If you want a light touch regulation from the government about this, you might want to figure out a simple way to let riders know about the licensing and bonding of the taxi and/or driver. And presuming that forces all taxis to have insurance, the information asymmetry problem is solved because the insurance company will have much more information about safety.

To be clear, there is certainly information asymmetry around the insurance and bonding levels of a cab. And it's way too expensive to investigate before getting in the cab. It would be cheaper to just hire a car service.

So as a client, how would I currently pull the driver's criminal record (to check for DUIs and road rage incidents), insurance claims (to check for frequency of accidents), vehicle maintenance records (to ensure I'm not driven in something that's going to fall apart when we hit 65 mph) and proof of high liability insurance (to ensure my medical costs will be covered if an accident happens)?
To anyone who knows more about law, is it legally/morally justifiable to hold individual executives liable for company tactics to this extent? Why don't they just ban/fine the company instead?
Depends heavily on the kind of law, and the kind of company. In the US, the main attraction of being a LLC is that the liability, for the most part, stops at the juridical person level, with natural persons being protected. Doesn't apply to this case, as SK law is probably radically different.
IANAL but (in Ireland) liability usually stops with the company unless the directors are shown to have acted outside company law.

Given that Uber's business model seems to be based on "fuck the law, we'll do what we want" - in my view is that the management, morally, can't rely on that same legal system to insulate them from punishment.

Legally, maybe yes, maybe no. But morally? I say yes. Corporations are not autonomous blobs bereft of accountability.
I'm very happy that South Korea has taken these steps. That serves as a very clear indication that Seoul does not want Uber declaring their own law on the country.
The issue goes beyond the technology and law. It's more about the culture of place where Uber operates in. Making a living as a taxi driver in Seoul is different from how it is to do the same in San Francisco. Consumers have different expectations and are wary about different safety issues.

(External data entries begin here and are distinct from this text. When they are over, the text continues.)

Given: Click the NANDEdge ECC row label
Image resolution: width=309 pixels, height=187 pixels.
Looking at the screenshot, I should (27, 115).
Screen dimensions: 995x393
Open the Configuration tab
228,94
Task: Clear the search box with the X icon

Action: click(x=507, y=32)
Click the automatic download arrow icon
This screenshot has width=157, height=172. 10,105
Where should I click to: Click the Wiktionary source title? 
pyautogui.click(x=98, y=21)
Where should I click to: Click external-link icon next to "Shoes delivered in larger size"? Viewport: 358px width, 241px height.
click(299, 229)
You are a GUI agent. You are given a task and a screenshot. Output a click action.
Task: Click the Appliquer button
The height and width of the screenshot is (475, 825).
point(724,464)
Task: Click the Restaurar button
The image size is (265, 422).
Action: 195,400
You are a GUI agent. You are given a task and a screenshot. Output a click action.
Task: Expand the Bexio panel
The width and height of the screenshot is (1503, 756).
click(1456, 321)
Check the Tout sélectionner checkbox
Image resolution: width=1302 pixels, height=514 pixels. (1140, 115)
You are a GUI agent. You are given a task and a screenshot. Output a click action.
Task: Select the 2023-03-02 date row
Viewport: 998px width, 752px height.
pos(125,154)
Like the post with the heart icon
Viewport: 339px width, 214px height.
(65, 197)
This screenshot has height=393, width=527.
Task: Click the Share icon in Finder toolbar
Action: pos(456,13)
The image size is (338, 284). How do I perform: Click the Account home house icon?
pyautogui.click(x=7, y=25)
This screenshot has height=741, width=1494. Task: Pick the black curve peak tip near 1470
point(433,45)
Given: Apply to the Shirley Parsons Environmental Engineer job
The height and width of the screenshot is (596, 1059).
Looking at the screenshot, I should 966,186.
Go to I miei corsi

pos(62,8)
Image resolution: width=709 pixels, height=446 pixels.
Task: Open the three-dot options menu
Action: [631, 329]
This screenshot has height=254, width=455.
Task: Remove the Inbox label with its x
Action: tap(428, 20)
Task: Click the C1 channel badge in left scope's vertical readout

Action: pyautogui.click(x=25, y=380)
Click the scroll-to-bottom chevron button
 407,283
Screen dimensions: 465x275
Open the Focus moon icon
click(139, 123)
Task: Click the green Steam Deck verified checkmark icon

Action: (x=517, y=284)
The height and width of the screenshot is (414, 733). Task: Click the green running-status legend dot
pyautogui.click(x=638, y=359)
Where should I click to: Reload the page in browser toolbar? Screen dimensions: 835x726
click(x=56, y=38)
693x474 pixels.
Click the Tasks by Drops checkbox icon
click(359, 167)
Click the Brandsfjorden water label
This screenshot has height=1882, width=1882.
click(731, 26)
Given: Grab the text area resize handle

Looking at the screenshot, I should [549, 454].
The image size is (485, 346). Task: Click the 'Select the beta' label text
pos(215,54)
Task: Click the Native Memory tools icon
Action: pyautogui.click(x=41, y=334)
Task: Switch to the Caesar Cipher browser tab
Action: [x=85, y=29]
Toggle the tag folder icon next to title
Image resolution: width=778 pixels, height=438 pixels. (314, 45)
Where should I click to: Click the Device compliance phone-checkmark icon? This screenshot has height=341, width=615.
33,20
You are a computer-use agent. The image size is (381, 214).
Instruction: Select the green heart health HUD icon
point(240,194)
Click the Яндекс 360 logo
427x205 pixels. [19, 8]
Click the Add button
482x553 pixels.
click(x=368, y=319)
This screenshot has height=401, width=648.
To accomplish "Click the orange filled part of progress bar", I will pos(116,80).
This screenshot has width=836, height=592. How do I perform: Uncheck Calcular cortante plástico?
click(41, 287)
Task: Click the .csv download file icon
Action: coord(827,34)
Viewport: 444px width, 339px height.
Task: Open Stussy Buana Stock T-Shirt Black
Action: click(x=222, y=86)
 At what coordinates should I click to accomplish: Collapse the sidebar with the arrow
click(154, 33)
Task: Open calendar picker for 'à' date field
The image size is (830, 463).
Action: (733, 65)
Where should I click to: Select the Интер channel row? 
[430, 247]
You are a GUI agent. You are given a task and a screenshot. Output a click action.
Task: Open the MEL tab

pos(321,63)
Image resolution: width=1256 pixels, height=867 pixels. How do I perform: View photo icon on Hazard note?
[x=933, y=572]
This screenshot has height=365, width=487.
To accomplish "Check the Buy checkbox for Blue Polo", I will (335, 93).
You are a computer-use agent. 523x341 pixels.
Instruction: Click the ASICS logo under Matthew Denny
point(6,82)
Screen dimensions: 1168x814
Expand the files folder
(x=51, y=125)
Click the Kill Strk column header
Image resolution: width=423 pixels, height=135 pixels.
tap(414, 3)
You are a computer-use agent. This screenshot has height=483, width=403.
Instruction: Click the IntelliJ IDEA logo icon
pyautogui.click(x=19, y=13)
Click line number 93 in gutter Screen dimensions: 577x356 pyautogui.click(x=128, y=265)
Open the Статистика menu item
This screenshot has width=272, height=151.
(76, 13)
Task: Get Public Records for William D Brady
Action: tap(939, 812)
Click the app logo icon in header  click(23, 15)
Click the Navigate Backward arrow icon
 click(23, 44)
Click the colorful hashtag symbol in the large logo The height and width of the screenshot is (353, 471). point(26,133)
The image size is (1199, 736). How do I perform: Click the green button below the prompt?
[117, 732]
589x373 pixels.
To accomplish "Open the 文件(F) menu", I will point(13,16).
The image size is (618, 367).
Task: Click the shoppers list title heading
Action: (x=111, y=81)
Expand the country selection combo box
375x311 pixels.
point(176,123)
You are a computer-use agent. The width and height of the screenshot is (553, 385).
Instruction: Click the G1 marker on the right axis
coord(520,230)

This must be true for each country. I don't think Uber can pervade the entire globe as much as facebook or google. Each place will lag but eventually come up with their own version of Uber that has better understanding of their locale. I think it's different from how people wish to have the same McDonald's experience across the globe. And there is no economy of scale by operating in two very difference places. Consumers in Seoul do not benefit from Uber's operation in San Francisco. Perhaps there is economy of scale in developing the technology, but not in operations.

Uber is the pioneer but is not meant to take over the entire globe.